- **What to work on**: Once the line containing "Tap arrow beside Nach der Geburt" is located in the records below, repeat it and all lines that follow it exactly, leaving out any picture.

[[ Task inputs open ]]

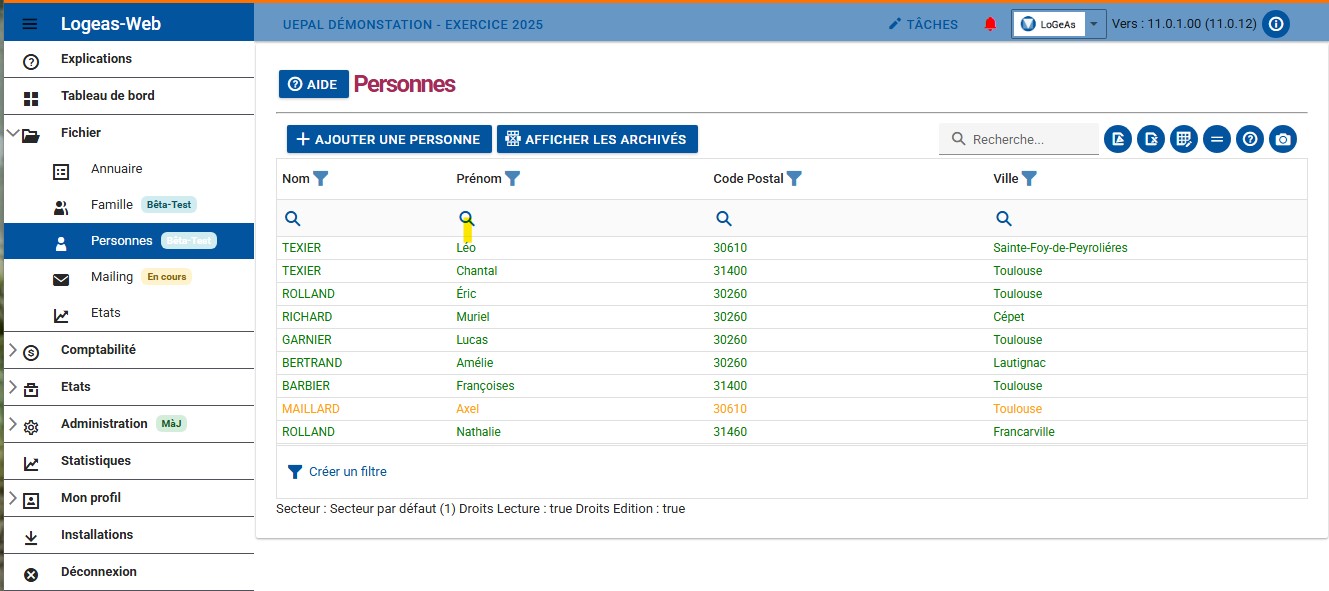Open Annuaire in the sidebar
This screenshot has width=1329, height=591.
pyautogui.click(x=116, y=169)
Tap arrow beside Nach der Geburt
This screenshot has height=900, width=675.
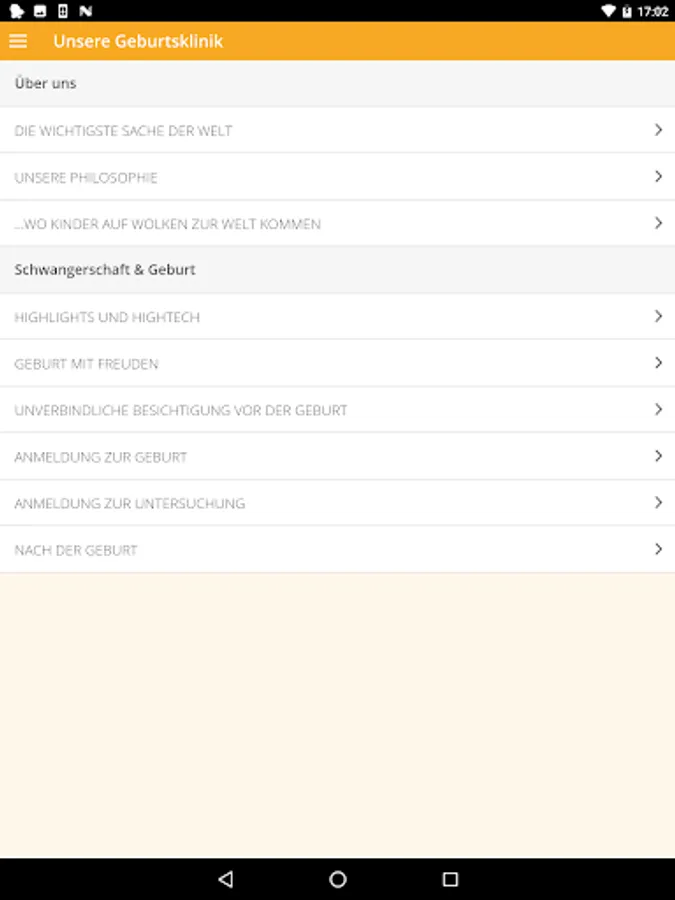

[[ Task inputs closed ]]

- **Expected output**:
Tap arrow beside Nach der Geburt
This screenshot has height=900, width=675.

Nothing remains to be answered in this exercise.